Durante todo o pacto laboral, mesmo que eivado de irregularidades, o
empregado percebeu as devidas parcelas de cunho remuneratório, em
contrapartida do trabalho realizado em favor do apelante Assim
sendo, não existe motivo para tolher o direito do requerente, mesmo
porque, segundo os entendimentos acima mencionados a suposta
ilegalidade 'in casu' traz efeitos 'ex nunc', que jamais poderão
retroagir ferindo a segurança jurídica instaurada naquela relação
Município-empregado.
Insta salientar que no caso concreto é muito mais plausível que o
demandado/apelante comprove o pagamento dos valores em crivo, em
face da dificuldade de produção de prova negativa pelo Apelado. Não
se há de exigir a prova negativa do autor se o réu detém a prova
positiva. De fato, há de se considerar que na prefeitura constem
recibos, comprovantes de depósito, fotocópias dos contracheques ou
quaisquer outros documentos que possam elidir o suposto direito do
servidor.
O ônus da prova que se verifica no caso em crivo, realiza-se de
acordo com a previsão do artigo 333 do CPC:
'Art. 333. O ônus da prova incumbe:
I - ao autor, quando ao fato constitutivo de seu direito;
II - ao réu, quanto à existência de fato impeditivo, modificativo ou
extintivo do direito do autor.
(...)'
Assim, se o réu diz que pagou, é sua a prova do pagamento, como fato
ou extintivo do direito do autor.
O documento juntado pelo Município às f. 33 comprova o pagamento do
salário base e salário família referente a dezembro/2004, não
havendo prova somente quanto ao salário família referente ao mês de
novembro/2004.
Quanto ao adicional de insalubridade pleiteado, verifica-se que não
há nos autos qualquer prova no sentido de que a atividade
desempenhada pelo servidor tenha sido realizada nessas condições.
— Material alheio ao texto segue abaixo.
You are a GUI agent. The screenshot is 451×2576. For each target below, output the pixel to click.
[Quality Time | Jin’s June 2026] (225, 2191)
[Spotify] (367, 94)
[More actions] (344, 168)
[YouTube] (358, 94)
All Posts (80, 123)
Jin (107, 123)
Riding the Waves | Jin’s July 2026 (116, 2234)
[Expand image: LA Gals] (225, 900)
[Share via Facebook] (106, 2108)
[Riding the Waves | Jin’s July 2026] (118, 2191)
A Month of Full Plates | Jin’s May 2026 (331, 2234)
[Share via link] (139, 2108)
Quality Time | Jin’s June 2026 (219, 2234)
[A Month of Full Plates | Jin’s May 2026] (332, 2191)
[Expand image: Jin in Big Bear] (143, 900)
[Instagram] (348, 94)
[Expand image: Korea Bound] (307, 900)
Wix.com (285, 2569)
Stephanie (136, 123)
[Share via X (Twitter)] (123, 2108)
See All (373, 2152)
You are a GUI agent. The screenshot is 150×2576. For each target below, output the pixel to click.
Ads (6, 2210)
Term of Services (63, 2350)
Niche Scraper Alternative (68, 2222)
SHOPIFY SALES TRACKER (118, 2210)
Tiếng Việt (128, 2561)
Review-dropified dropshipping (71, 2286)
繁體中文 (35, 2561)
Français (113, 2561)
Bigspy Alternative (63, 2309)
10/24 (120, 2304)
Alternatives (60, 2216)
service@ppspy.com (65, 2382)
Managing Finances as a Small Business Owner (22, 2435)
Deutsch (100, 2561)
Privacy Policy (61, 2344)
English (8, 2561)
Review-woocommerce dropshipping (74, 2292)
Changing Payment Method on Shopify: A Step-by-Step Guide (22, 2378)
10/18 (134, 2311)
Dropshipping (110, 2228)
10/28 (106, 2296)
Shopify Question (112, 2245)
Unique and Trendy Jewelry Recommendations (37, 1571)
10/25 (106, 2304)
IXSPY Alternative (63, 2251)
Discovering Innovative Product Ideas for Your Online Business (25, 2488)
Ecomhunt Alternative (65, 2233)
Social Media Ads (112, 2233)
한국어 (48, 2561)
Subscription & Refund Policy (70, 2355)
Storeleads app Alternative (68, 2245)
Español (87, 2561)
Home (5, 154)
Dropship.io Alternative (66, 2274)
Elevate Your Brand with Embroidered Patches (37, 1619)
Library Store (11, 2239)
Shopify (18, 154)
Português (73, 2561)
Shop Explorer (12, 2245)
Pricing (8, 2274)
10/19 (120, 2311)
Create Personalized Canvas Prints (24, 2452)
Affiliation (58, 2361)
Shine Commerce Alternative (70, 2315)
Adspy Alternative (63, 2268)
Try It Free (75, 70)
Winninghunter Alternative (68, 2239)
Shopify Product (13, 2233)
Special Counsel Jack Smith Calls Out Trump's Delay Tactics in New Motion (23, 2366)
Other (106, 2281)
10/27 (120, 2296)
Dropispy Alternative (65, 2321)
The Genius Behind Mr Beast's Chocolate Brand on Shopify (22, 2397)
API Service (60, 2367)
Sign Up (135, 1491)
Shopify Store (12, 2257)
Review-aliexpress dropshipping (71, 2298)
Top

Assim, dou parcial provimento ao primeiro apelo, para excluir da
sentença o pagamento do salário base e salário família referente ao
mês de dezembro/2004, haja vista a comprovação pelo documento de f.
33. Nego provimento ao segundo apelo.
(...)" (fls. 121/129).
Ao que se tem, realizando-se o cotejo entre a norma constante nos
artigos 166 a 169, do Código Civil e 24, da Lei nº 8.666/93 e os
fundamentos do acórdão recorrido, verifica-se que os aludidos
dispositivos legais não foram objeto de apreciação pelo Tribunal a
quo.
À vista disso, inarredável a ausência do indispensável
prequestionamento, o que inviabiliza o conhecimento da insurgência
especial, a teor do que dispõem os enunciados nºs 282 e 356 da
Súmula do Supremo Tribunal Federal, verbis:
"É inadmissível o recurso extraordinário, quando não ventilada, na
decisão recorrida, a questão federal suscitada."
"O ponto omisso da decisão, sobre o qual não foram opostos embargos
declaratórios, não pode ser objeto de recurso extraordinário, por
faltar o requisito do prequestionamento."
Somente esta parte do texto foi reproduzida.